Validierung von MES-Rezepten

1. Muss man MES-„Rezepte“ validieren?

Um die bewusst provokativ gestellte Frage zu beantworten, muss ich ein leider wenig ausholen, um Ihnen meine Sichtweise auf Manufacturing Execution Systeme und deren Rezepte darzulegen, also sozusagen, um Sie „abzuholen“.
Ich halte diesen Teil aber so knapp wie möglich, um schnell zum entscheidenden Punkt zu kommen. Dadurch werden die Ausführungen zu MES und den Rezepten keinen Anspruch auf Vollständigkeit erheben können.

2. Was ist ein MES?

Die Abkürzung MES steht für „Manufacturing Execution System“. Im deutschen wird z.T. der Begriff Produktionsleitsystem verwendet. Die Norm ANSI/ISA-95 stellt die Integration von Unternehmens- und Betriebsleitebene dar und beschreibt Manufacturing Execution Systeme als Level 3, also als Bindeglied zwischen der Betriebsleitebene (ERP System) in Level 4 und der Überwachungsebene (SCADA – Supervisory Control And DATA Aquisition) in Level 2.

Ein MES stellt den systematischen Ablauf der einzelnen Produktionsschritte sicher, die notwendig sind, um ein entsprechendes Produkt gleichbleibender Konfektionierung und Qualität herzustellen. Dazu nutzt das MES sog. Rezepte. Wie nebenbei protokolliert das MES die einzelnen Schritte der Rezepte zum Nachweis und kann so einen Herstellreport erzeugen.

Zu den Kernfunktionen moderner Manufacturing Execution Systeme zählen:

  • Stammdatenadministration: z.B. Benutzer- / Material- / Equipmentverwaltung / …
  • Rezeptadministration: Anlegen, Ändern, Versionieren von Rezepten (z.B. je Produkt, Markt, Spezifikation, …)
  • Auftragsadministration
  • Abarbeitungsfunktionen
  • Weitere Administrationsoberflächen
  • Review- / Freigabefunktionen

Daneben existieren viele weitere Funktionen, die über die Jahre erweitert und verfeinert wurden, wie wiederverwendbare Bibliotheken, Reporting, KPIs, Benachrichtigungen, usw.
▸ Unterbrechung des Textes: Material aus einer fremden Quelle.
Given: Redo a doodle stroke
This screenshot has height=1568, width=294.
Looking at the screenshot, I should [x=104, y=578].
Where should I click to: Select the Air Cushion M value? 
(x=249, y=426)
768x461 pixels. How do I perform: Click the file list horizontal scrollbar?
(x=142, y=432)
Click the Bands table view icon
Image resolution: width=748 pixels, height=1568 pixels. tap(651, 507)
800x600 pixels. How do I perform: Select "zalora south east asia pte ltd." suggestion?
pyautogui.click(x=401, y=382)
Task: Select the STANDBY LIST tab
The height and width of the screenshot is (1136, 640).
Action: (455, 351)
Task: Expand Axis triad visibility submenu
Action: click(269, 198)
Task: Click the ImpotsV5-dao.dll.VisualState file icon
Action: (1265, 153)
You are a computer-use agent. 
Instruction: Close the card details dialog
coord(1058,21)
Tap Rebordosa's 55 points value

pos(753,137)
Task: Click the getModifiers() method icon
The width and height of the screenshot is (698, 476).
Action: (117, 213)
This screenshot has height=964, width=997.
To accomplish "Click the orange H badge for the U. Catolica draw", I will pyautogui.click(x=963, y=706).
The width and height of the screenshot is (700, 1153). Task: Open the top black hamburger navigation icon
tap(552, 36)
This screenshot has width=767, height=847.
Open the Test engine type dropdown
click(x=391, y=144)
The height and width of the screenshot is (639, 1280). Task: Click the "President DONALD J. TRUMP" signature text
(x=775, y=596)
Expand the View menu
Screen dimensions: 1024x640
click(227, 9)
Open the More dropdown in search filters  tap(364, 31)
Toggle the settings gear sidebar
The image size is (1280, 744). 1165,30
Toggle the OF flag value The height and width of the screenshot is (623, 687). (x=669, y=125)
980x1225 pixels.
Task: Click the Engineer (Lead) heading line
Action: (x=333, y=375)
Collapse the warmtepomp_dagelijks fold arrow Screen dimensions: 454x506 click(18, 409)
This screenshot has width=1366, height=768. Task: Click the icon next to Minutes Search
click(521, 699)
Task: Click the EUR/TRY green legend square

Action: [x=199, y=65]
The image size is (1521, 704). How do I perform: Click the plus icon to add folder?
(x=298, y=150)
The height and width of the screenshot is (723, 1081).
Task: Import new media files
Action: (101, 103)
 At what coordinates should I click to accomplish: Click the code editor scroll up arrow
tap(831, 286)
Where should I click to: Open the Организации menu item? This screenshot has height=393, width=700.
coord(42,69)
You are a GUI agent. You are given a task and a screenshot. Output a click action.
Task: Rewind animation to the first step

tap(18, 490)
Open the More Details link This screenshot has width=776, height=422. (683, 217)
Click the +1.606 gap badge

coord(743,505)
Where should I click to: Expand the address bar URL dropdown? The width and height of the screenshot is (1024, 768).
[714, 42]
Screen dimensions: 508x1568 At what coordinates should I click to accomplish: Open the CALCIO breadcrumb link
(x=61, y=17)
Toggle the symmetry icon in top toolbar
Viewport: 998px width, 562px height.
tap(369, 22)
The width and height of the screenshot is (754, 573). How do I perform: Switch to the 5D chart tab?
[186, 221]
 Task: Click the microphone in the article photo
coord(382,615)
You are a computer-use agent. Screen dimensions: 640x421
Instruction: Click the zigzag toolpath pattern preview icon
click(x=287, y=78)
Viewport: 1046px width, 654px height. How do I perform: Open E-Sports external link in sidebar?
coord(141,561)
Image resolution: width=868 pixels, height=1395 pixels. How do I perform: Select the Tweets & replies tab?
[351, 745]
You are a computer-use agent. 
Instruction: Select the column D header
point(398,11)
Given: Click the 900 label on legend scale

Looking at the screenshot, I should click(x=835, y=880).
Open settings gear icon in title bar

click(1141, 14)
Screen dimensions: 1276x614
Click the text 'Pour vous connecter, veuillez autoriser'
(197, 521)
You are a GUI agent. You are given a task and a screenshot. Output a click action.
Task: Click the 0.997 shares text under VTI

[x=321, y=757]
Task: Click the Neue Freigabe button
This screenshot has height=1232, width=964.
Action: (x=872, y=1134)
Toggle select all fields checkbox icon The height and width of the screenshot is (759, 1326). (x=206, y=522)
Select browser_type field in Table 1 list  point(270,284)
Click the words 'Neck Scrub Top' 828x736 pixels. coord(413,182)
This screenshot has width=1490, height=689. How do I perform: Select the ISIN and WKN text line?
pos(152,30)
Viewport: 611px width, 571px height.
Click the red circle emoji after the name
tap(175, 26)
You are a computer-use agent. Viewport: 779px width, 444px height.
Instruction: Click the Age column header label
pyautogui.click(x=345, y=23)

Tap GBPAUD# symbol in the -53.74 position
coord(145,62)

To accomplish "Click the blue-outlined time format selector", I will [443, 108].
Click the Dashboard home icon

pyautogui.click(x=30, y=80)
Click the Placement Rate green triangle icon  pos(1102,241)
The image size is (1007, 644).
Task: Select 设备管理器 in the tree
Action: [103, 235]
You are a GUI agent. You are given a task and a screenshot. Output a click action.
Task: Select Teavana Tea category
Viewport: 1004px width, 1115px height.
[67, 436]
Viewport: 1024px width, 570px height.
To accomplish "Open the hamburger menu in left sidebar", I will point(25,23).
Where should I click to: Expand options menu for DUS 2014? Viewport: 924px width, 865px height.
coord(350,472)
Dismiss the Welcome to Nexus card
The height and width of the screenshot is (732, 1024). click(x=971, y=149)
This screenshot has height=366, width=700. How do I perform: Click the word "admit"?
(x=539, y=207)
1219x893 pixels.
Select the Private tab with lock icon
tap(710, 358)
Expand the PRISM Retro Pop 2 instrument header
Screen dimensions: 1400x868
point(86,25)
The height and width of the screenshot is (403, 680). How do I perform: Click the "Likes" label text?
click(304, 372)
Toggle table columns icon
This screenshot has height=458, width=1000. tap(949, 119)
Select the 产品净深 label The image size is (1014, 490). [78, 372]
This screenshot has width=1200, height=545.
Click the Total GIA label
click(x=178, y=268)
Manufacturing Execution Systeme ermöglichen es also anhand bestehender Rezepte und je nach Bedarf, Fertigungsaufträge zur Herstellung von Produkten anzulegen bzw. zu übernehmen und deren Abarbeitung zu triggern, zu leiten und deren Ablauf zu dokumentieren.

Was diese Abarbeitung angeht, stellt das Manufacturing Execution System im Grunde also eine „Laufzeitumgebung“ für Produktionsrezepte dar!

3. Was ist ein MES Rezept?

Ein MES-Rezept enthält die Menge aller Informationen, die benötigt werden,
um dauerhaft Produkte gleichbleibender Qualität nach einem bestimmten Verfahren unter Einsatz bestimmter Materialien und Nutzung bestimmten Equipments herzustellen.

I.d.R. definiert es also, ganz ähnlich eines Kochrezeptes, die Materialliste, die notwendigen Ausrüstungsgegenstände und die korrekte Abfolge der Schritte des Herstellungsprozesses.

Das MES-Rezept kann z.B. in Form einer Datei vorliegen, entweder in offenem Format, (wie z.B. XML) oder aber auch Hersteller-proprietär.

4. Betrachtung zur Validierung von Manufacturing Execution Systemen

Ohne zu sehr ins Detail zu gehen kann man sicher behaupten, dass ein MES ein sehr komplexes System mit vielfältigen Server- und Client-Komponenten darstellt. Es besteht i.d.R. aus Datenbank-Server, Applikation-Server, Web-Server, File-Server, Print-Server, etc., etc. sowie zusätzlichen Interfaces zu Level 2 und Level 4 Applikationen, die oft auf verschiedene (virtuelle) Hardware-Komponenten verteilt vorliegen.

Gerade im Hinblick auf das „kritische Denken“ ist es also naheliegend vielfältige Abhängigkeiten zu identifizieren, vielfältige riskante Einflussfaktoren zu analysieren und in den Validierungsansatz einzubeziehen.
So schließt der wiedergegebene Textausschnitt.